▶ **Data**:
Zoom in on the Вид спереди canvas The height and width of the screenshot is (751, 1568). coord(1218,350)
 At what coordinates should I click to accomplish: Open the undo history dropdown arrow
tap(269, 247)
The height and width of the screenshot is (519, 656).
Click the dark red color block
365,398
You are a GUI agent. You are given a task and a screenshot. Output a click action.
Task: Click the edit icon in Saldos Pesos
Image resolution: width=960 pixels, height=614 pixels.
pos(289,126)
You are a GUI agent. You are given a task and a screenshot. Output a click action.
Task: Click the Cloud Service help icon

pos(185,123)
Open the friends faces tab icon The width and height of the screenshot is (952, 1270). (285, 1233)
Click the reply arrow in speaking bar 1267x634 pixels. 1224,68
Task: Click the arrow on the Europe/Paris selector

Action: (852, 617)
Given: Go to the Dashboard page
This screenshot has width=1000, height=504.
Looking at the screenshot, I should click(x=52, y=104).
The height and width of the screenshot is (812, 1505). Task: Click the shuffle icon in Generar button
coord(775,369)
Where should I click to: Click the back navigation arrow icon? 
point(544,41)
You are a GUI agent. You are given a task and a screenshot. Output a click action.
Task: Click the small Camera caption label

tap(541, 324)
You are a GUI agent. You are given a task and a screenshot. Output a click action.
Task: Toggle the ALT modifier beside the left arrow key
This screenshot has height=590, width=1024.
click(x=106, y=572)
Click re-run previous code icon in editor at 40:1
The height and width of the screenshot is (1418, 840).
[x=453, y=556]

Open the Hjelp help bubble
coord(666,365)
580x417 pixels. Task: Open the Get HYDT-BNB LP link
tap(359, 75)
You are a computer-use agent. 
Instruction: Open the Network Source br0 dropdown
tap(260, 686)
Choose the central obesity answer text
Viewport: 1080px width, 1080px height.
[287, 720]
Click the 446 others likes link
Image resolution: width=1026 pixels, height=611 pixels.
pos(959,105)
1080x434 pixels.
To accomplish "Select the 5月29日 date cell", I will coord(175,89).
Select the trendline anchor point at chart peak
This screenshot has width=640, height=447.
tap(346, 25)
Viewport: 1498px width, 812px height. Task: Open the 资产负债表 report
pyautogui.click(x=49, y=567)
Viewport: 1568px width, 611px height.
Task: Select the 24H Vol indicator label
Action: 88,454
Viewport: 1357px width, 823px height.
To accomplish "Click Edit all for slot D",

▶ **Problem to work on**: Reproduce every record, matching each line exactly.

▶ **Response to this exercise**:
Zoom in on the Вид спереди canvas The height and width of the screenshot is (751, 1568). coord(1218,350)
 At what coordinates should I click to accomplish: Open the undo history dropdown arrow
tap(269, 247)
The height and width of the screenshot is (519, 656).
Click the dark red color block
365,398
You are a GUI agent. You are given a task and a screenshot. Output a click action.
Task: Click the edit icon in Saldos Pesos
Image resolution: width=960 pixels, height=614 pixels.
pos(289,126)
You are a GUI agent. You are given a task and a screenshot. Output a click action.
Task: Click the Cloud Service help icon

pos(185,123)
Open the friends faces tab icon The width and height of the screenshot is (952, 1270). (285, 1233)
Click the reply arrow in speaking bar 1267x634 pixels. 1224,68
Task: Click the arrow on the Europe/Paris selector

Action: (852, 617)
Given: Go to the Dashboard page
This screenshot has width=1000, height=504.
Looking at the screenshot, I should click(x=52, y=104).
The height and width of the screenshot is (812, 1505). Task: Click the shuffle icon in Generar button
coord(775,369)
Where should I click to: Click the back navigation arrow icon? 
point(544,41)
You are a GUI agent. You are given a task and a screenshot. Output a click action.
Task: Click the small Camera caption label

tap(541, 324)
You are a GUI agent. You are given a task and a screenshot. Output a click action.
Task: Toggle the ALT modifier beside the left arrow key
This screenshot has height=590, width=1024.
click(x=106, y=572)
Click re-run previous code icon in editor at 40:1
The height and width of the screenshot is (1418, 840).
[x=453, y=556]

Open the Hjelp help bubble
coord(666,365)
580x417 pixels. Task: Open the Get HYDT-BNB LP link
tap(359, 75)
You are a computer-use agent. 
Instruction: Open the Network Source br0 dropdown
tap(260, 686)
Choose the central obesity answer text
Viewport: 1080px width, 1080px height.
[287, 720]
Click the 446 others likes link
Image resolution: width=1026 pixels, height=611 pixels.
pos(959,105)
1080x434 pixels.
To accomplish "Select the 5月29日 date cell", I will coord(175,89).
Select the trendline anchor point at chart peak
This screenshot has width=640, height=447.
tap(346, 25)
Viewport: 1498px width, 812px height. Task: Open the 资产负债表 report
pyautogui.click(x=49, y=567)
Viewport: 1568px width, 611px height.
Task: Select the 24H Vol indicator label
Action: 88,454
Viewport: 1357px width, 823px height.
To accomplish "Click Edit all for slot D",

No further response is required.